Report: More than half local jobs not accessible by public transit

Jul 7, 2017

How can you get a job if you can't get to the job? That was the theme of a new report from the Partnership for the Public Good.

More than 50,000 households in the region lack access to a car and around two-thirds are people of color who cannot get to job concentrations outside the City of Buffalo because there is limited or no Metro Bus service there.

For example, Buffalo NAACP President Mark Blue cited problems in Lackawanna's First Ward.

"Baker Victory Services, they have plenty of jobs and you don't have to have a college degree," he said. "If you have a high school degree, you have access to those jobs. But the problem is getting there from Ridge Road in the First Ward of Lackawanna to where Baker Victory Services is, on South Park. It's virtually impossible on weekends or after six."

Credit File Photo / WBFO News

The report says weaknesses in the local bus system, within Buffalo and especially in first-ring suburbs and rural areas like East Aurora, are keeping people of color and poor people from Buffalo from getting to jobs and improving their economic status.
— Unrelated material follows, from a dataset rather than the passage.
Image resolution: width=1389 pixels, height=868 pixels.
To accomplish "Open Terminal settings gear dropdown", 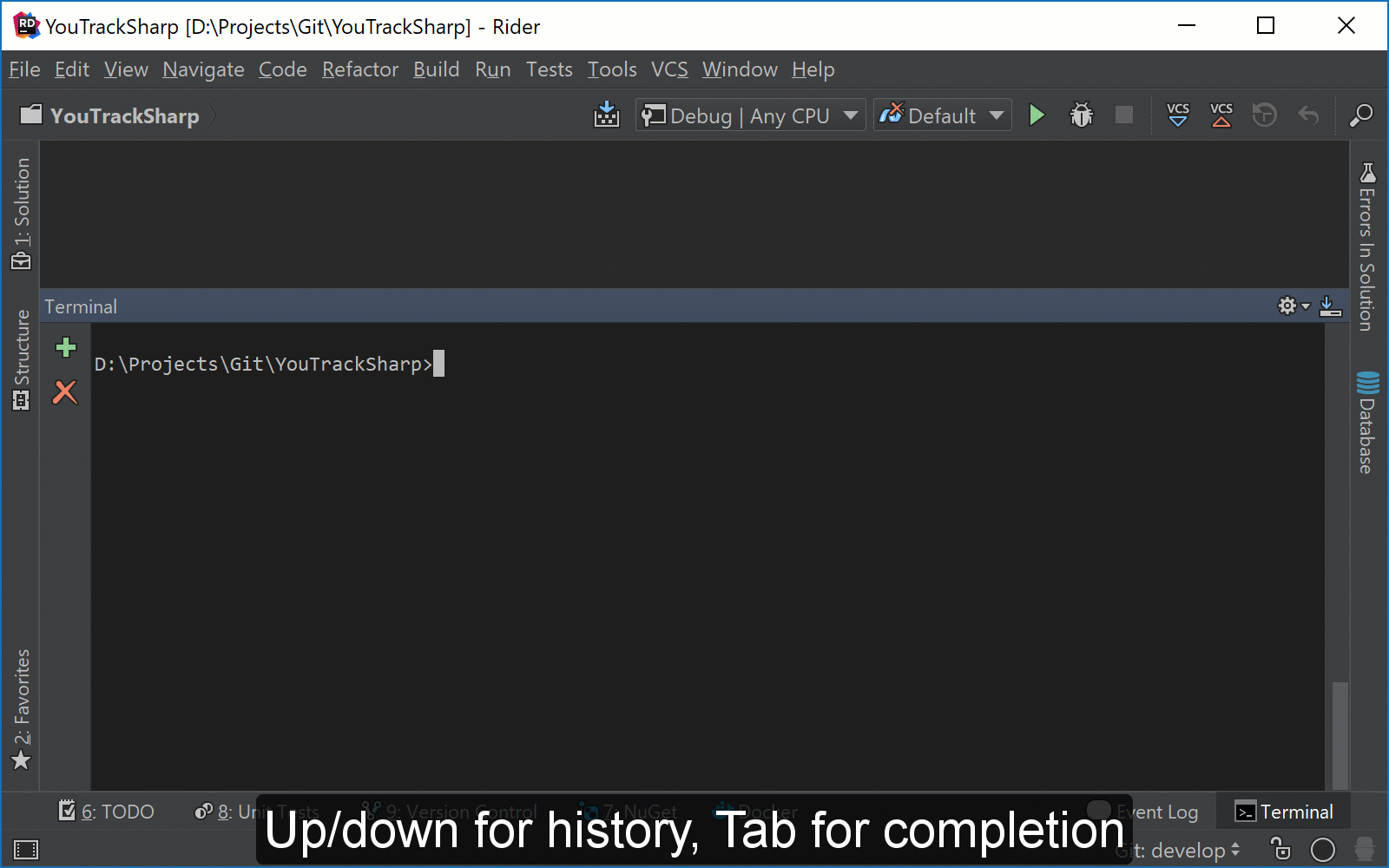I will click(1293, 306).
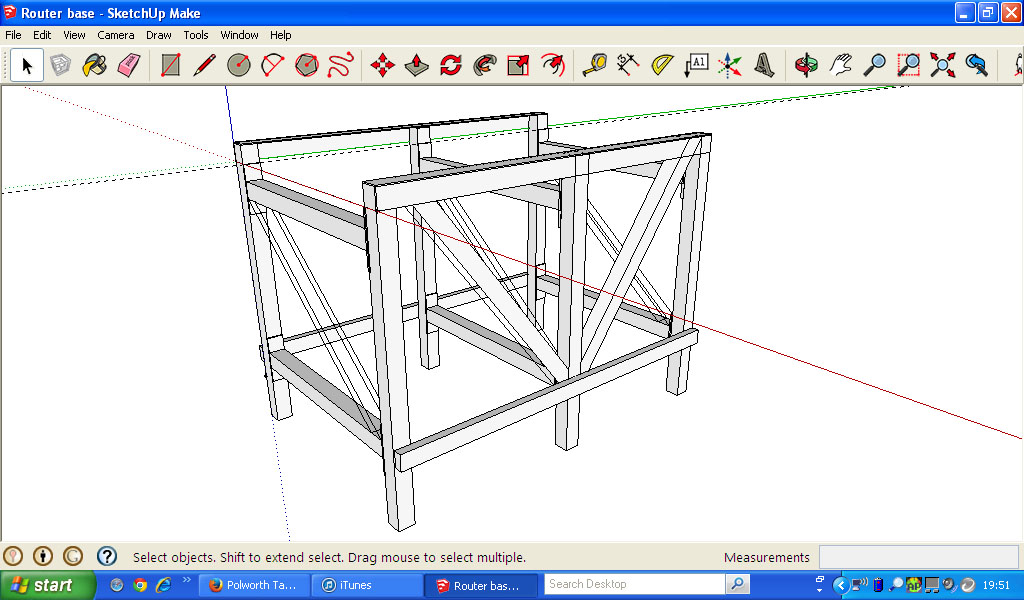Select the Protractor tool

point(662,66)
The report also says this hurts businesses because they cannot always get the workers they want.

While expanding the bus system would require more money for the Niagara Frontier Transportation Authority, the report says Albany should start giving more money, as it used to. In turn, the NFTA has to better pay its own workers and develop a focus on improving transit connecting neighborhoods with high poverty and areas with jobs.

Partnership Executive Director Sam Magavern said votes around the country say citizens want better public transit.
"If you look around the country, proposals to raise taxes tend to get voted down. Proposals to raise specifically for public transit tend to get voted up," he said. "So there are a number of places around the country where there's been a ballot initiative or proposal that says, 'We're going to raise taxes, but here's what it's going to be used for. It's going to be for this public transit use.' Those tend to be quite popular. People do tend to believe in public transit."

Magavern cited Denver as an example. There have been other votes, like in Seattle, for continuing expansion of several transit systems. Although there may be routes to job areas, but they do not run often enough or on weekends for people to get to those jobs.

For example, the report counts 35 bus lines serving Buffalo's East Side, but 23 of them are infrequent, with fewer than two busses per hour.

"Almost 58 percent of the jobs in this region are not accessible by public transit," said Magavern. "So, if you don't remember any other number from today, I'd choose this one for you to remember. Almost 58 percent of the jobs in this region, you can not get to by public transit."